» **Soru**:
İdlib konulu yazıda Kılıçdaroğlu'na göre Heyet Tahrir Şam'ın İdlib bölgesindeki sayısının ne kadar olduğu söyleniyor?

» **Yazı**:
━━━━━━

Suriye coğrafyası, İdlib bizim açımızdan da çok önemli. İdlib dışında bir sorun kalmadı. Bir tarafta ABD, bir tarafta Rusya. İki egemen güç, Suriye’yi istediği gibi kullanıyor. Orada çatışacak taraflara silah temin ediyor. Kimin silah fabrikatörleri para kazanıyor? Suriye’nin mi Türkiye’nin mi? ABD ve Rusya’nın. Uçak, top, mermi mi istiyorsun, hepsini veriyor. Taşeronlaşmak dış politikada tehlikelidir.”
“Kabak bizim askerimizin başına patlıyor”
Kılıçdaroğlu, BM’nin, Heyet Tahrir Şam’ı terör örgütü kabul ettiğini belirterek, İdlib bölgesinde sayılarının 20 ile 50 bin arasında değiştiğinin söylendiğini belirtti.
Vicdanı olan herkesin, “Bu terör unsurlarına silahları kim veriyor?” diye sorması gerektiğini dile getiren Kılıçdaroğlu, “Masum çocukların kafalarını kesen, kadınları katleden bu terör örgütüne silahları kim veriyor? Çin, ABD, Rusya, Suriye, herkes rahatsız. Bizim de rahatsız olmamız lazım. 20 ile 50 bin arasındaki bu terörist unsurun Türkiye topraklarına girmesi halinde başımıza gelecek felaketi düşünmeliyiz.” diye konuştu.

━━━━━━

» **Verilen veriler**:
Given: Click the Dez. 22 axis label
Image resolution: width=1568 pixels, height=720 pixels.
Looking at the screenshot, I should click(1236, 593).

━━━━━━

» **Alıştırmanın cevabı**:
20 ile 50 bin arasında değiştiği söyleniyor.